Therefore, in the weather strip of the present invention, the portion facing the hollow portion can be cooled to the same degree as the surface of the weather strip,
It is an object of the present invention to provide a method of manufacturing a weatherstrip that enables a cooling device to be miniaturized, an extrusion speed to be increased, and generation of warpage with time to be avoided.

[0005]

According to the present invention, there is provided a method for manufacturing a weather strip, comprising: extruding a weather strip having a shape in which a wall of a weather strip surrounding a hollow portion is cut off along a longitudinal direction of the weather strip. Cooling the cut and joining the separated walls. In this way, when cooled, the part that is to become a hollow part is open to the outside and can directly contact the cooling medium, so that the part facing the hollow part is comparable to the surface of the weather strip.
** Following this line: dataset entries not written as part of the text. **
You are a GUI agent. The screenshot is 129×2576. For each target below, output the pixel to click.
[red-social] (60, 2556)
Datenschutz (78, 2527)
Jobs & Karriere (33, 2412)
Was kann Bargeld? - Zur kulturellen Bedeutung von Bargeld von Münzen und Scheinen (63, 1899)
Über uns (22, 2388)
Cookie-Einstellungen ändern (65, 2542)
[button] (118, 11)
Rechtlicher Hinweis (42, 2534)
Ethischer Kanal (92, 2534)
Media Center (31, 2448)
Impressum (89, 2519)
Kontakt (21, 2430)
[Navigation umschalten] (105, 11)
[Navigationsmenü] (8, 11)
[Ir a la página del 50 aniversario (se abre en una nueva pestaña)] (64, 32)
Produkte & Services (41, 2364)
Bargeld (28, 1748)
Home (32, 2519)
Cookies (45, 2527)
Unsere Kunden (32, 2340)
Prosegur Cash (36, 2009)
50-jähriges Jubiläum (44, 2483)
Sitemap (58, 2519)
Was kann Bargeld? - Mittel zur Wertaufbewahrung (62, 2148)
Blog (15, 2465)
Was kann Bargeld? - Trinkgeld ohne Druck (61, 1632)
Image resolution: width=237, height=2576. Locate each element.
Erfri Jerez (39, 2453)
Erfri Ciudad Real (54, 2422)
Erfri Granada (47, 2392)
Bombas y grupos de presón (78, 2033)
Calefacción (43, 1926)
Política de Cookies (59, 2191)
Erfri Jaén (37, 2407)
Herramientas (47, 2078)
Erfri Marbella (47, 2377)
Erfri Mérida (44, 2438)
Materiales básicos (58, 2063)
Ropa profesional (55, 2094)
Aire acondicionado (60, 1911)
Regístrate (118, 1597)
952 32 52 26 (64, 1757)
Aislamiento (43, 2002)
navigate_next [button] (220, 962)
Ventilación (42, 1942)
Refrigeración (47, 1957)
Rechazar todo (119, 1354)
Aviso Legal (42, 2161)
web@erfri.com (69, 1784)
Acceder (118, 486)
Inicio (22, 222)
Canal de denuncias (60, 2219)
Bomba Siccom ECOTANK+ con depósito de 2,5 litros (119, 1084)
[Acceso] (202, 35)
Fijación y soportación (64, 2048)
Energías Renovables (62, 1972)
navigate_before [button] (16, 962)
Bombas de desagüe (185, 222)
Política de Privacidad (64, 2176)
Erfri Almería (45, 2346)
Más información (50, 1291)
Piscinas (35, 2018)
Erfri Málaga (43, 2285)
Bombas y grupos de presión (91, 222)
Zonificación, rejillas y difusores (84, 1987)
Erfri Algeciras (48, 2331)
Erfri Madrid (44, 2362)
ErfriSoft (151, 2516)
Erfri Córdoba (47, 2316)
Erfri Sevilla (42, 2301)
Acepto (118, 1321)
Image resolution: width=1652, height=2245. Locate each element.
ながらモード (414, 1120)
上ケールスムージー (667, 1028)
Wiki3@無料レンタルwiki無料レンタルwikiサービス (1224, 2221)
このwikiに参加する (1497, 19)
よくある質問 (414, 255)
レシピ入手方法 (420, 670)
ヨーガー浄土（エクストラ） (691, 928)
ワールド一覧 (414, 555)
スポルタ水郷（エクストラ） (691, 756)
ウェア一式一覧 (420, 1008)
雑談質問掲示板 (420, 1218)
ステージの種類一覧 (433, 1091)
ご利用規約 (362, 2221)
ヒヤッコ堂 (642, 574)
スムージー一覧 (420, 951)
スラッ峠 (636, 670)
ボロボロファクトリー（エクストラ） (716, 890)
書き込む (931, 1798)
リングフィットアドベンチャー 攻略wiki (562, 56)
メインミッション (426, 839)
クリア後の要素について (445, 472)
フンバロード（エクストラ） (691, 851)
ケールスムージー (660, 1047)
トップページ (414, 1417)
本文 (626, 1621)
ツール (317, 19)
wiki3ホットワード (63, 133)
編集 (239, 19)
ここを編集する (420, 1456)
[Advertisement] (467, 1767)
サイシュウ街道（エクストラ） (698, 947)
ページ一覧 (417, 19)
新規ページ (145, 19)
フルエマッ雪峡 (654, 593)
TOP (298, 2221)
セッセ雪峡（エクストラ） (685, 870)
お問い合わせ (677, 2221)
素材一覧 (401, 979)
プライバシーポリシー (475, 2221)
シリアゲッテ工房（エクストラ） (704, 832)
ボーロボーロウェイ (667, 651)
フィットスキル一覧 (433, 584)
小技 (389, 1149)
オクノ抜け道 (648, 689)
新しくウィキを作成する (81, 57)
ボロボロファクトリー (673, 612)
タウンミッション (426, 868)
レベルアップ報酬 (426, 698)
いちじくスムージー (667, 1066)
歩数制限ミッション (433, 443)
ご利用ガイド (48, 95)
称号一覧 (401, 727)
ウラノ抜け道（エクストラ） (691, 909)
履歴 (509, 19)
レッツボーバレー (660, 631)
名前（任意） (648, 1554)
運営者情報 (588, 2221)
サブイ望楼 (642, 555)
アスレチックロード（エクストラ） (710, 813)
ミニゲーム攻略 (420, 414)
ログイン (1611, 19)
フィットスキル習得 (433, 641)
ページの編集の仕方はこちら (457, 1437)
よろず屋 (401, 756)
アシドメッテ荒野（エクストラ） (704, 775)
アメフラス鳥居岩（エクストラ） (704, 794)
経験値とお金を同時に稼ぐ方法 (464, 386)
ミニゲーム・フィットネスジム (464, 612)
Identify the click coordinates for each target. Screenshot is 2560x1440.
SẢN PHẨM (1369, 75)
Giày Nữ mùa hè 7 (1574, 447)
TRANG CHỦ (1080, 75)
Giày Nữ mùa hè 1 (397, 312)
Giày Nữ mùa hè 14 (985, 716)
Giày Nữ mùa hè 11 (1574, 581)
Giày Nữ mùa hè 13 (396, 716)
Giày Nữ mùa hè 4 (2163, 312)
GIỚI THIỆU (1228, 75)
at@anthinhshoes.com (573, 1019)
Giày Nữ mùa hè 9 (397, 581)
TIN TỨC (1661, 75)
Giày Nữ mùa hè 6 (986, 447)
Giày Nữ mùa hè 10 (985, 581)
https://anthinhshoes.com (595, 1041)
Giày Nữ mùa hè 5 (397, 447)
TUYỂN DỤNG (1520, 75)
Can be cooled. That is, the present invention is a method for manufacturing a resin weatherstrip of a belt line, which is mounted on a doorway of a door glass of an automobile door and has a hollow portion inside the weatherstrip, and surrounds the hollow portion. A first strip having a shape in which a wall of the weatherstrip is continuously cut in a direction parallel to a longitudinal direction of the weatherstrip so that a portion to be the hollow portion is opened to the outside of the weatherstrip; Forming the portion by extrusion, cooling the first portion, and joining the separated walls of the first portion to form the closed hollow portion. Is the way.

The present method is a method for manufacturing a resin weather strip which is a resin weather strip of a belt line attached to an elevator of a door glass of an automobile door and has a hollow portion inside the weather strip. Weather strips to which the present method can be applied include both so-called inner weather strips mounted on the vehicle interior and so-called outer weather strips mounted on the vehicle exterior. In addition, "made of resin" here
It suffices that the weather strip wall surrounding the hollow portion is formed of at least a resin, and the entire weather strip is not necessarily formed of a resin. The weatherstrip to which the method is applied has a hollow portion therein. The hollow portion may have any shape, but considering that the weatherstrip is formed by extrusion, the cross-sectional shape when cut in a direction perpendicular to the longitudinal direction of the weatherstrip is unchanged. It is preferably a hollow part. The portion of the weatherstrip where the hollow portion is formed may be any portion that needs to improve strength, reduce weight, and impart flexibility. In particular, the fin portion formed so as to extend in the direction of the door glass from the mounting portion for attaching the weather strip to the door panel,
It is preferable to form a hollow portion in the fin because it requires flexibility and strength to adhere to the door glass.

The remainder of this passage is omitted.